No muy entrada la mañana, todos se levantaron de sus colchones, y me zamarrearon levemente para que me despierte, creyendo que estaba dormido.

—Arriba, Manquito —dijo Benicio, frotándose los ojos, colorados por el sueño—. Hay reunión en la oficina. Vamos.

Estaba fatigado; me dolía cada músculo del cuerpo, y a pesar de eso, la angustia me provocaba un insomnio más poderoso que todo el cansancio posible.

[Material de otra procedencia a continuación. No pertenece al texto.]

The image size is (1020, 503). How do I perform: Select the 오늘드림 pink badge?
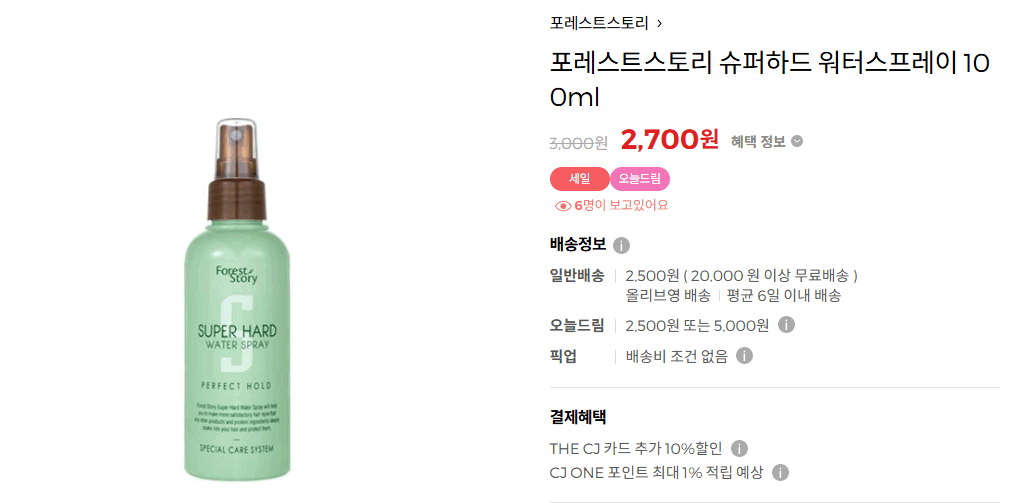639,179
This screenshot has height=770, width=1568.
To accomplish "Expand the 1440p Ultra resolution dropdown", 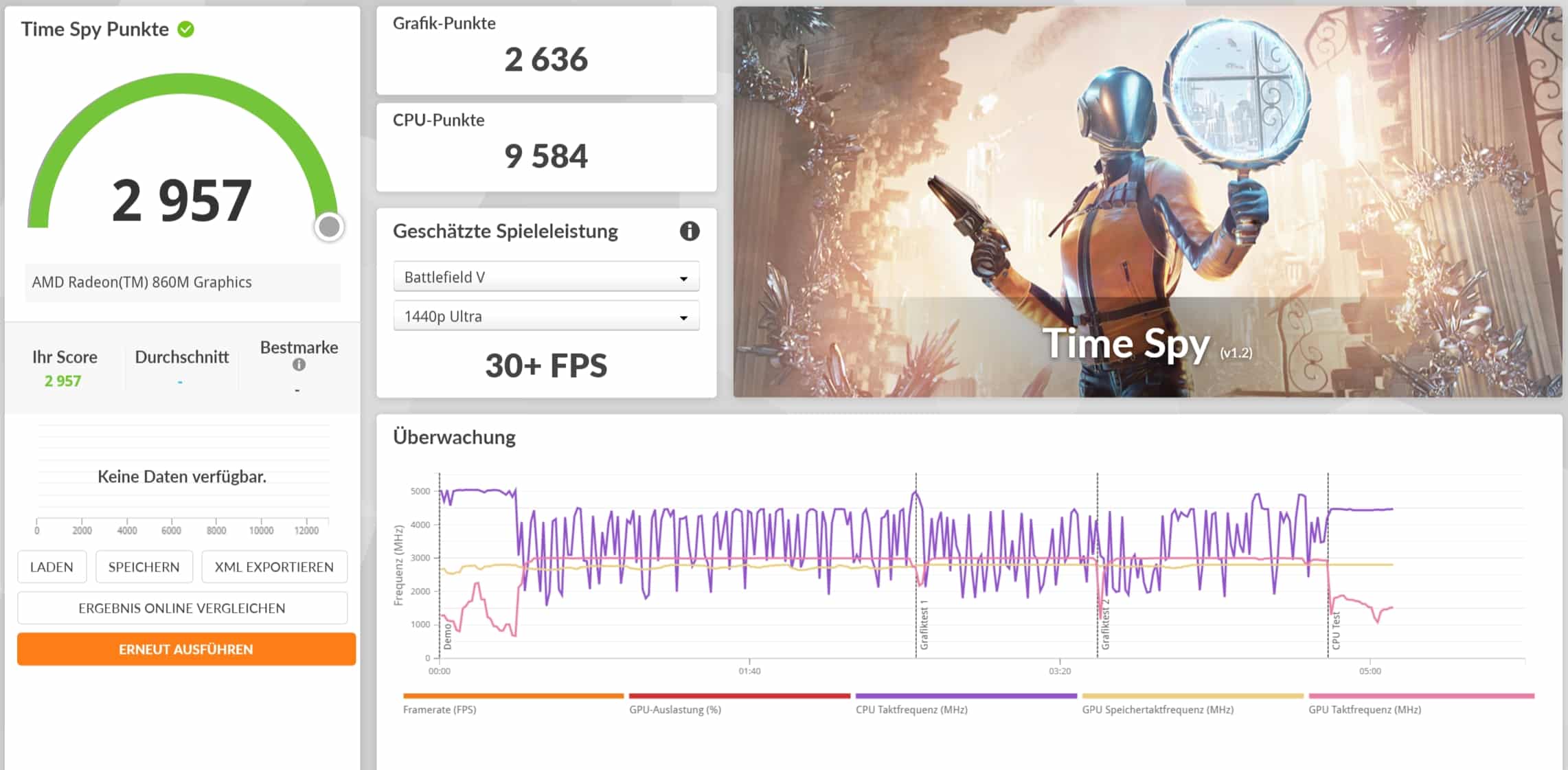I will 546,317.
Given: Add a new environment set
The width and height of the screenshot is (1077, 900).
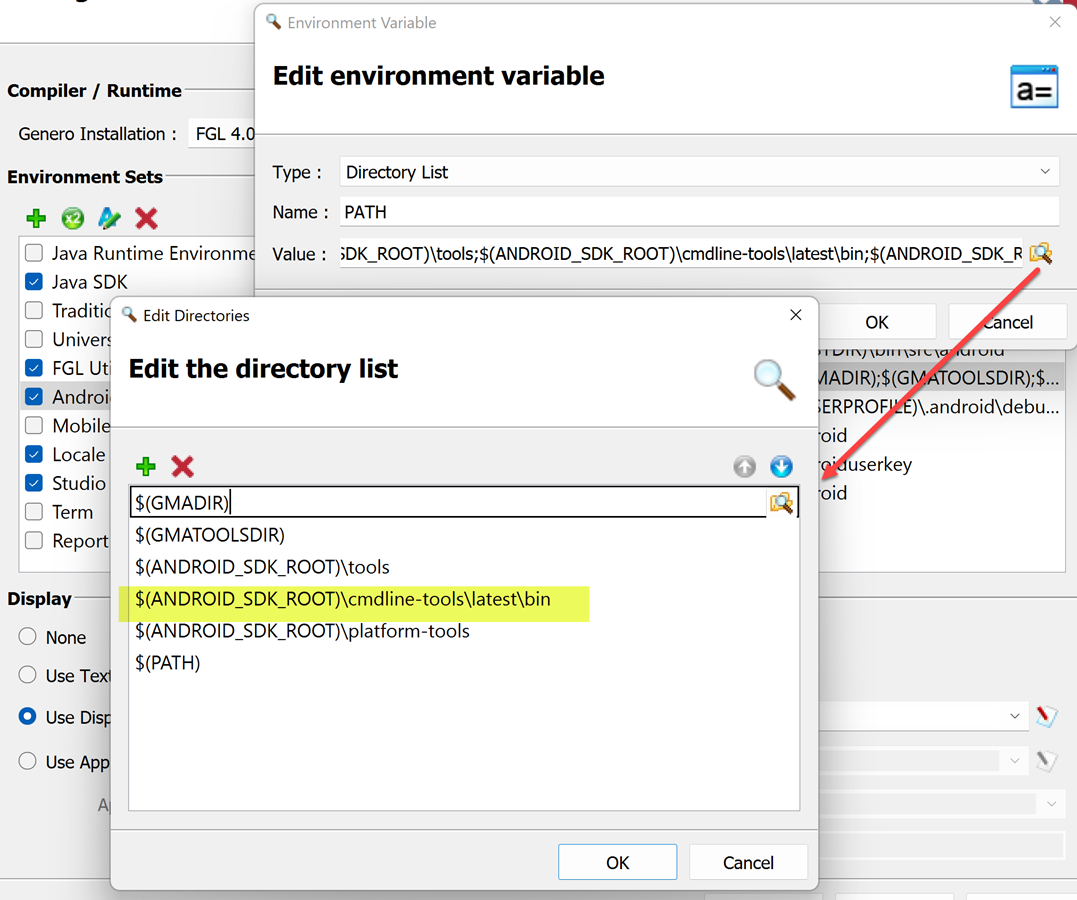Looking at the screenshot, I should [36, 218].
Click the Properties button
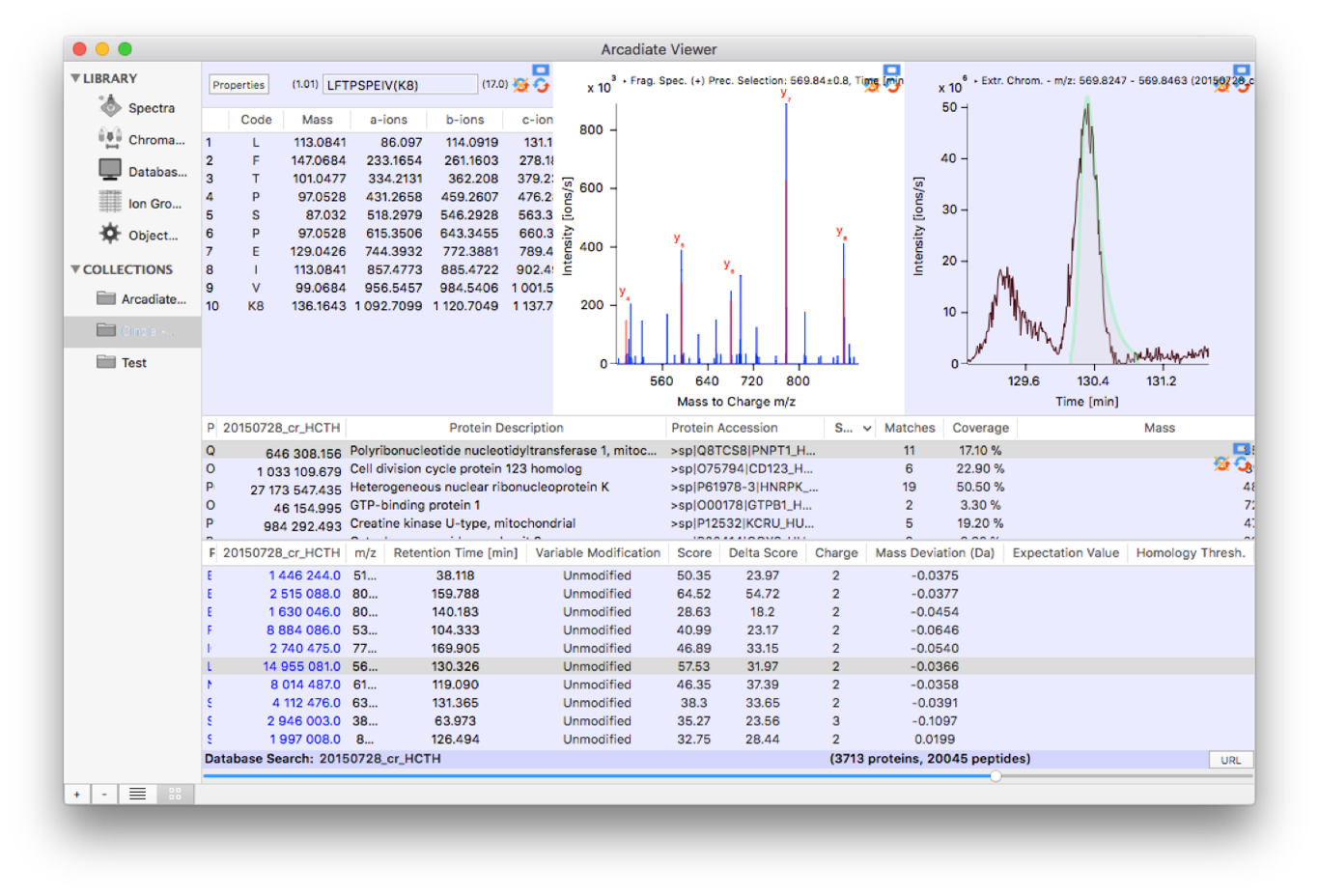Screen dimensions: 1319x896 [x=239, y=85]
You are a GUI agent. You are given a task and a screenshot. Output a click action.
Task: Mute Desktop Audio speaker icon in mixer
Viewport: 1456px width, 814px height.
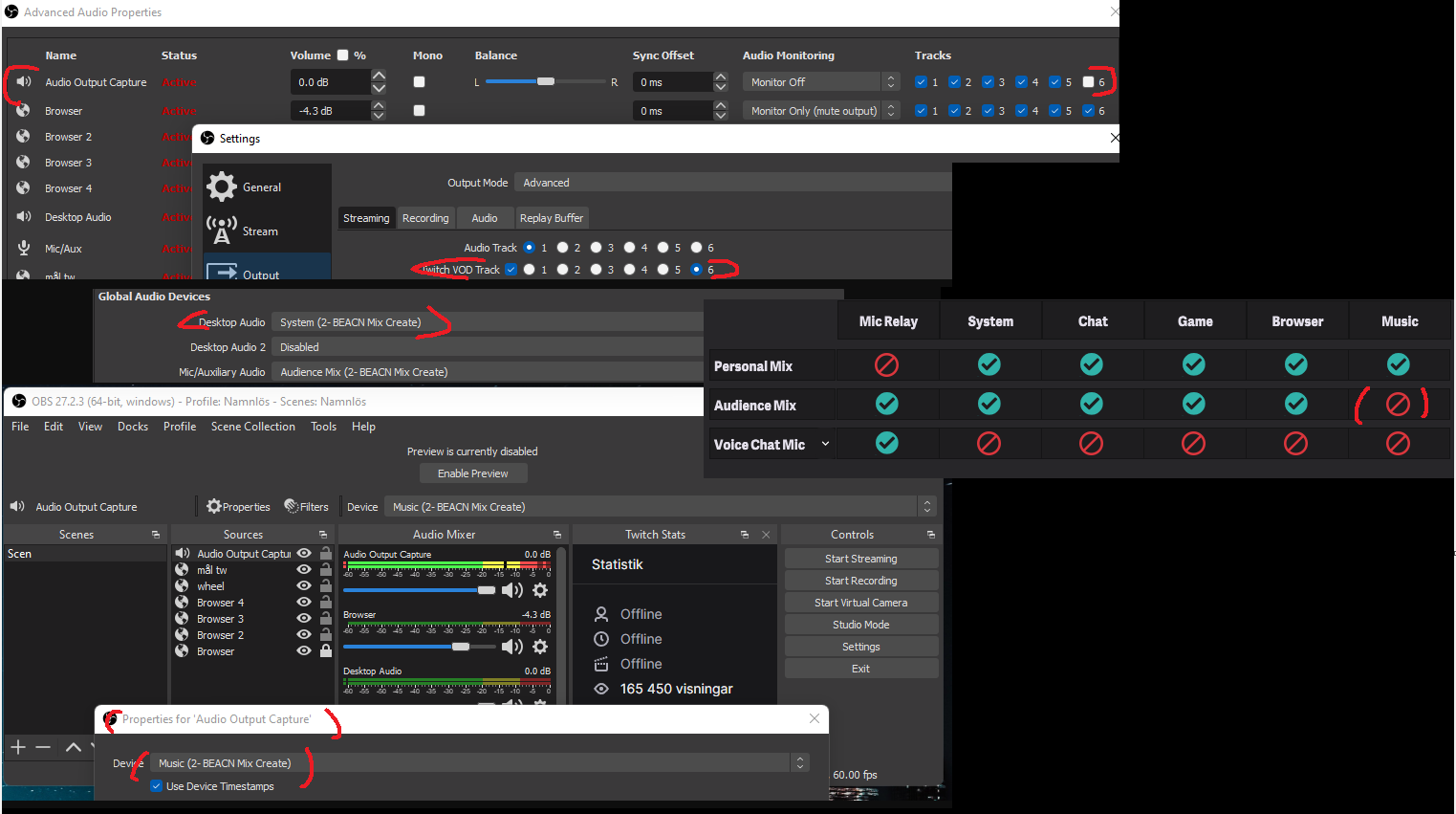pyautogui.click(x=512, y=703)

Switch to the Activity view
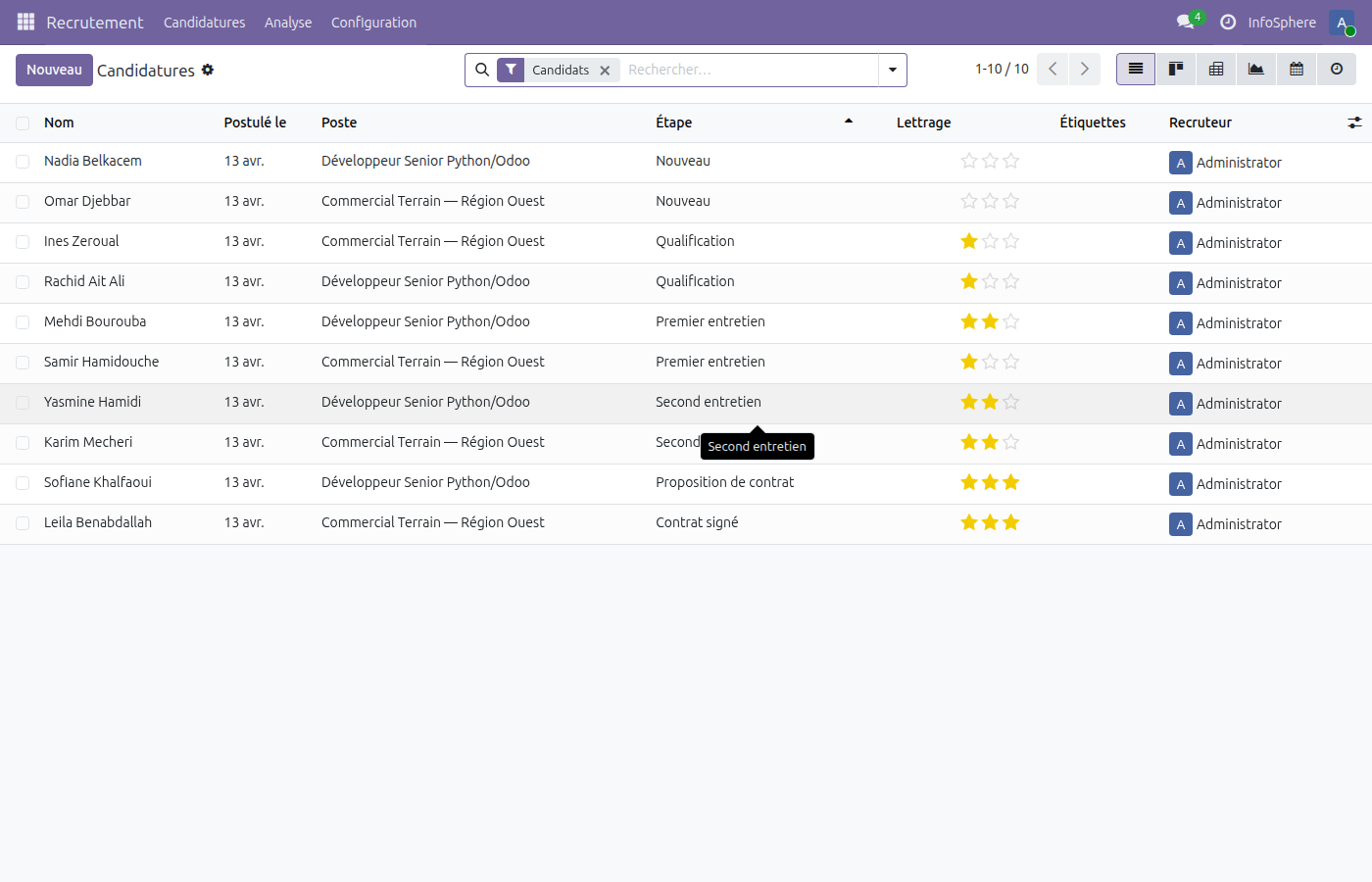click(x=1336, y=70)
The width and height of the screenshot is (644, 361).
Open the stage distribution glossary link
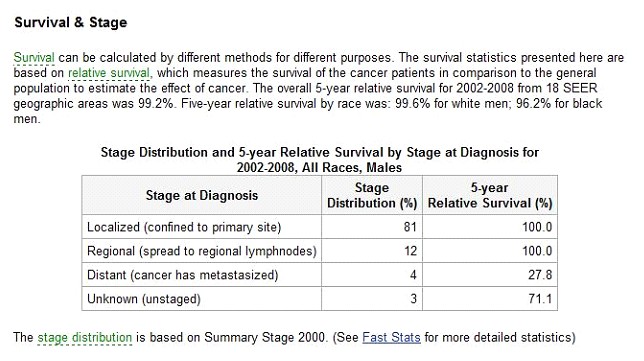coord(85,338)
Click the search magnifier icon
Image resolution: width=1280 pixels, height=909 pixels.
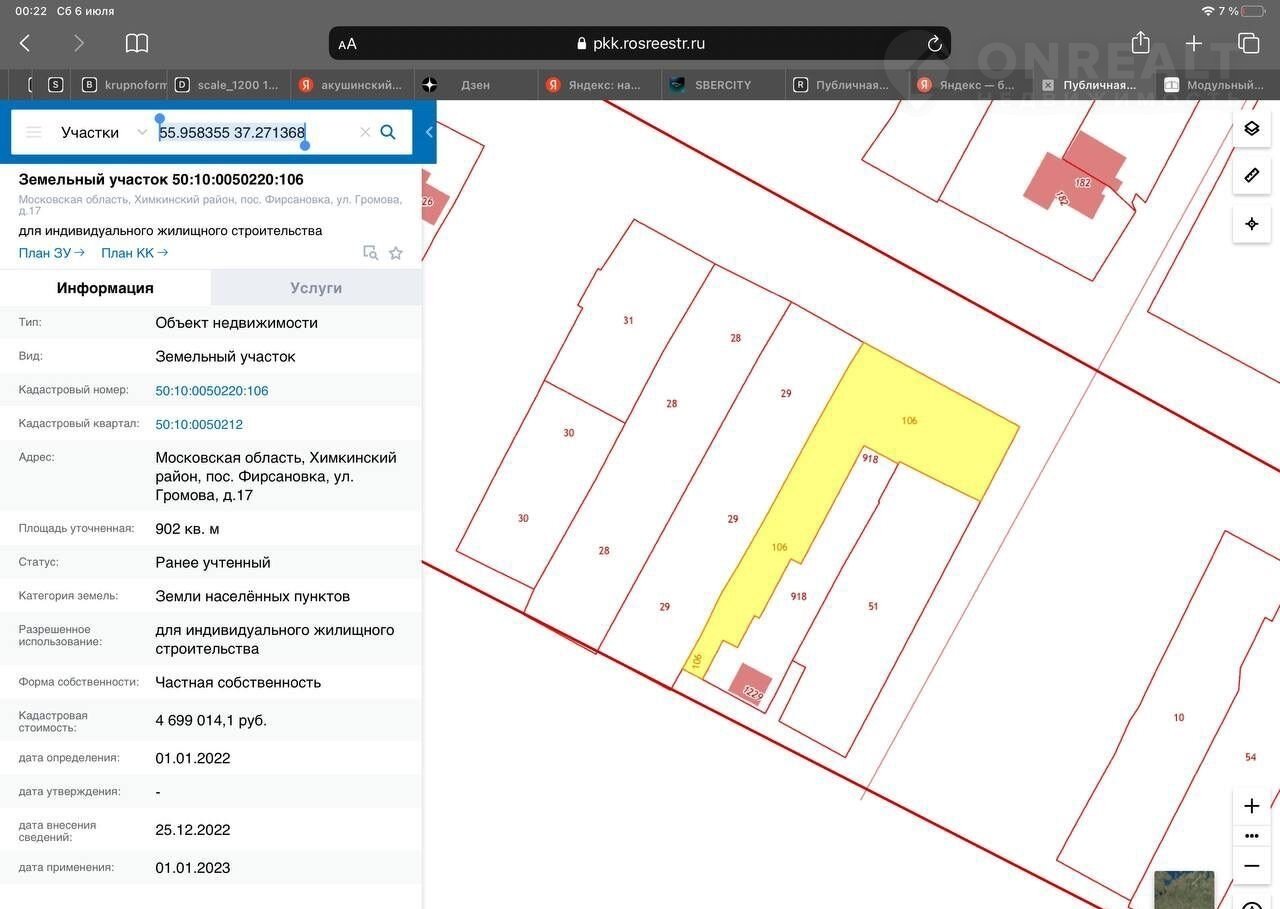(x=388, y=132)
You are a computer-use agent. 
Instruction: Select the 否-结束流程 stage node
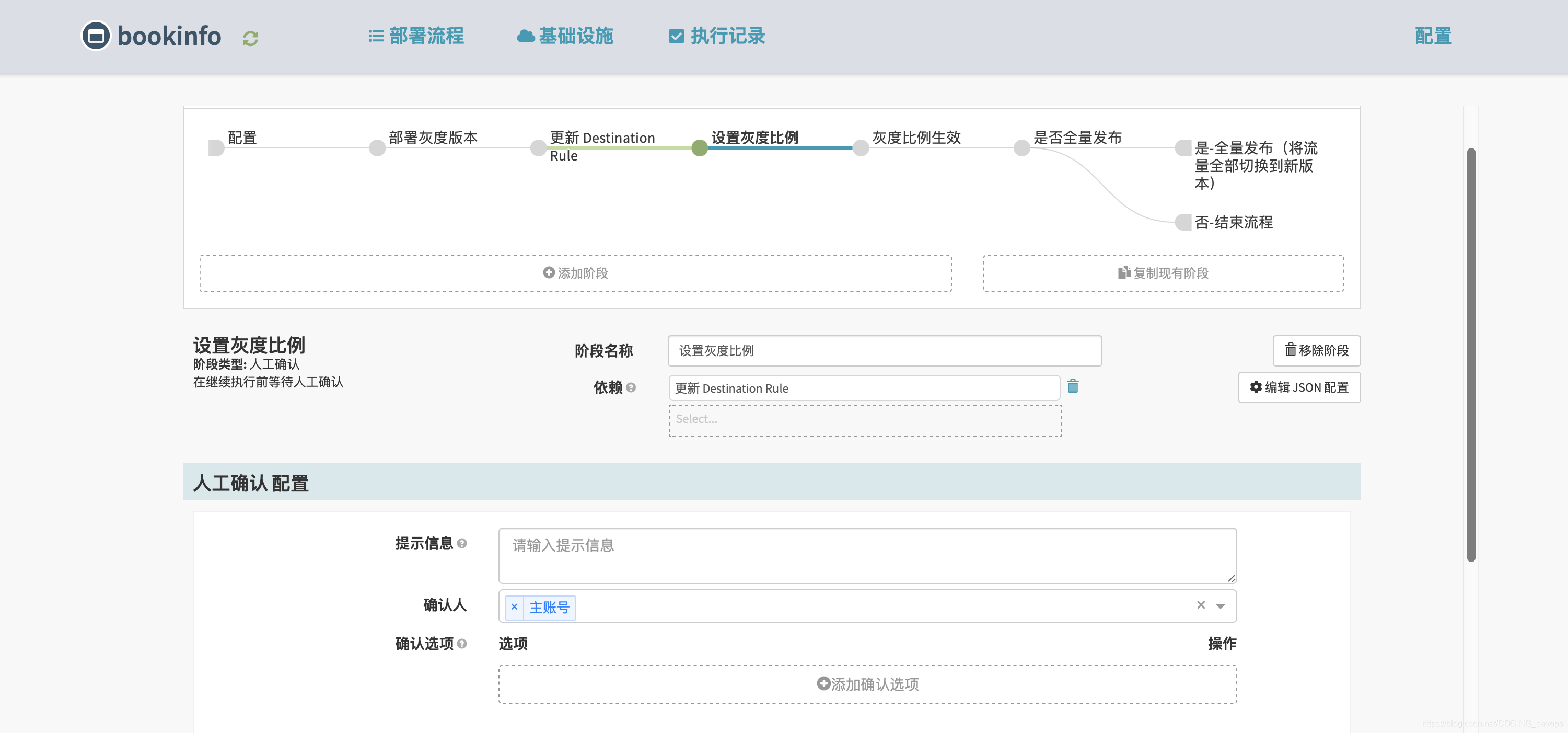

El brazo me ardía, pero no me dieron tiempo a revisar las vendas. Seguí a Benicio a través de las escaleras, hasta la recepción. Sin embargo, allí no había nadie. El arma reposaba solitaria en el mostrador, sin nadie que pudiera portarla.

Una curiosa desconfianza me recorrió, temeroso sobre cuál sería el tema de la reunión.

Atravesamos junto a Benicio, Cogollo, el Negro y Chinchulín el depósito polvoriento, pasando junto a aquellos abandonados racks de un azul desteñido y oxidado.

La atmósfera estaba densa y sofocante, y por los huecos del techo entraba una buena cantidad de luz.

—Todos los días nos reunimos para dividir las tareas —Me explicó Benicio, notando mi nerviosismo—. No te preocupes.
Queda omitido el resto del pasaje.